AIM OF THE TASK =
As the answer, set down the lines below from the one containing "600x700 pixels." through the one containing "Given: Click the seal size 23 mm input field", exactly and inclusively, and no others.
══ SUPPLIED MATERIAL ══
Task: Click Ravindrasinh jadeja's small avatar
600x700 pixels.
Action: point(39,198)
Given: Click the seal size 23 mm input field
═══
══ SUPPLIED MATERIAL ══
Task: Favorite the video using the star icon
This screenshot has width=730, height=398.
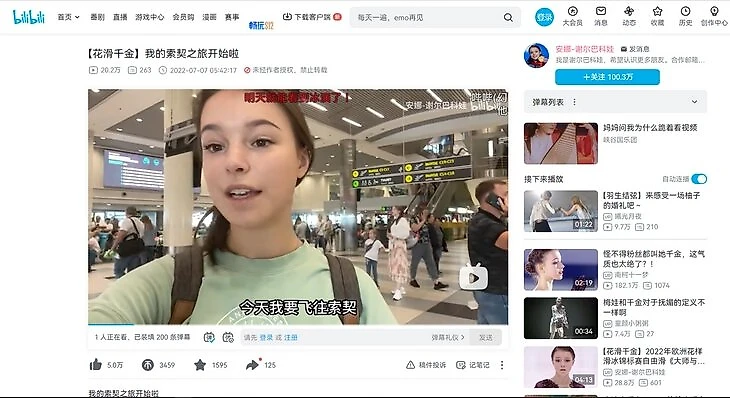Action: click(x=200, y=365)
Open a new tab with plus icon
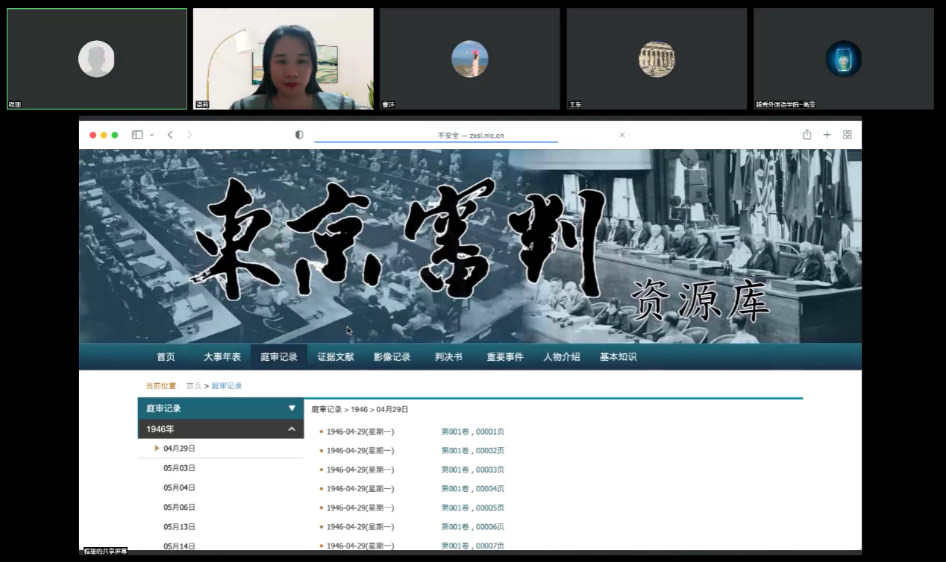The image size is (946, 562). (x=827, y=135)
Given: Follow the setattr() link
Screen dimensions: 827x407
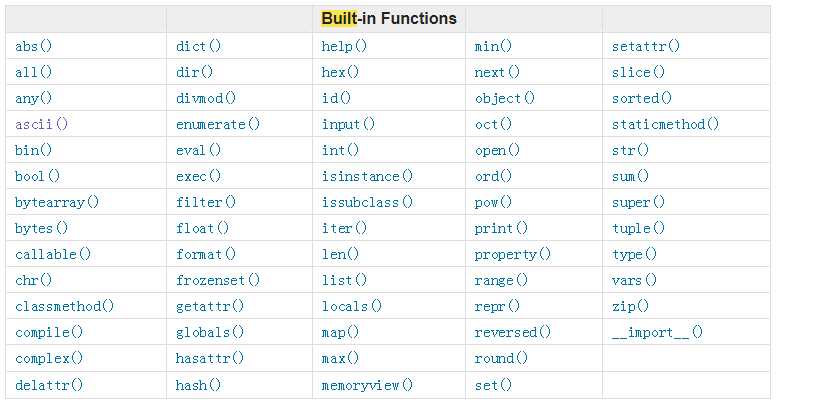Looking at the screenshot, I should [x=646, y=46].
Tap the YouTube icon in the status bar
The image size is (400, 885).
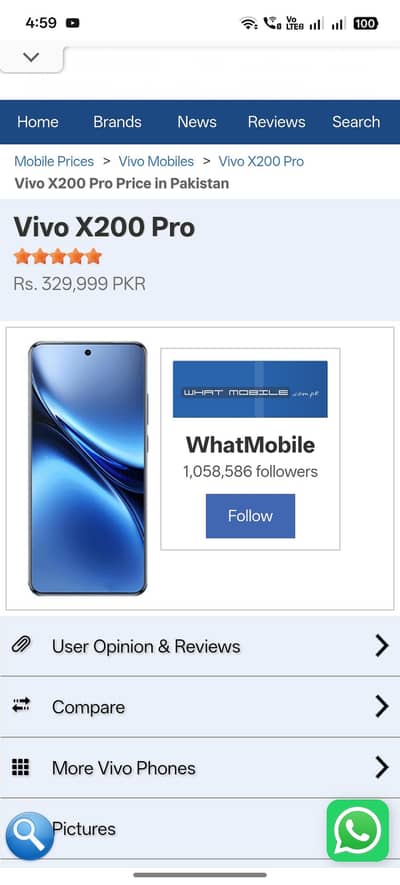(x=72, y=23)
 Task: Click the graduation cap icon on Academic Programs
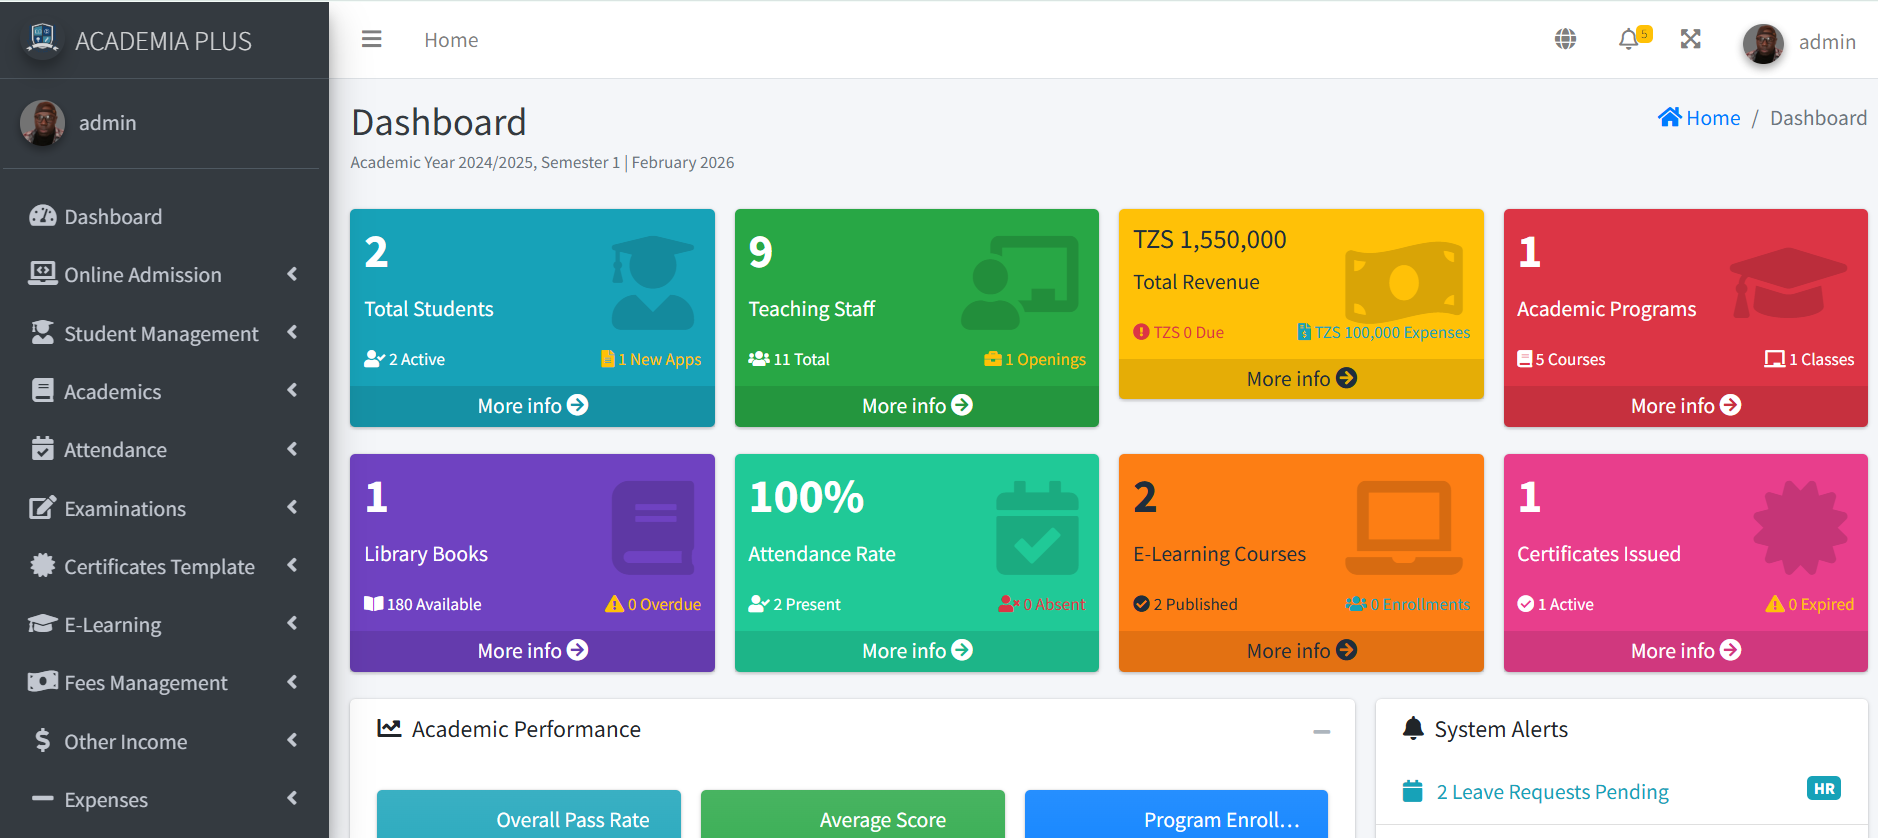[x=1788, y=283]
═══
══ SUPPLIED MATERIAL ══
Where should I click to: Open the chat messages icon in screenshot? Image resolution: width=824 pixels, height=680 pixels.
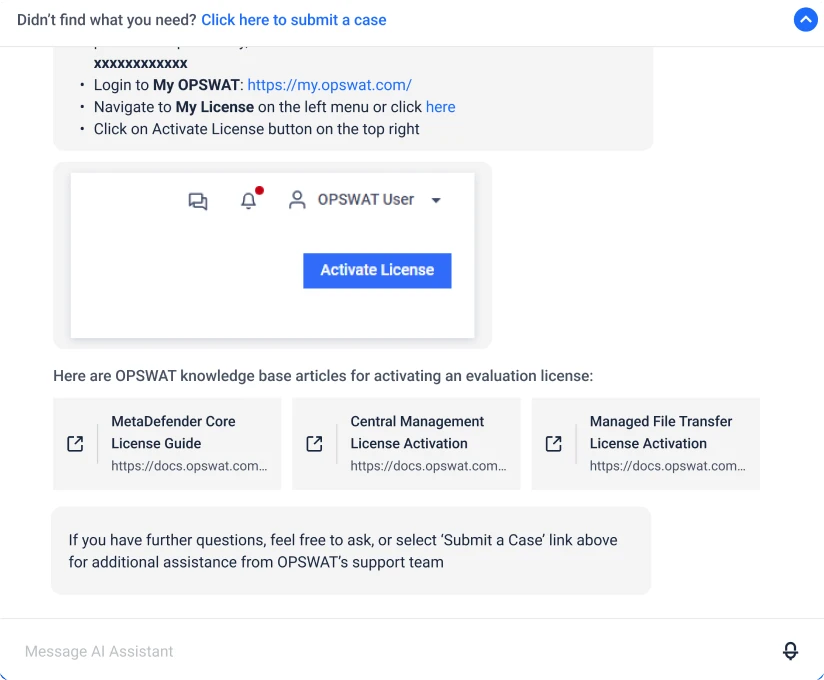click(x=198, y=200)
═══
SOLUTION =
600x700 pixels.
Action: point(39,198)
Given: Click the seal size 23 mm input field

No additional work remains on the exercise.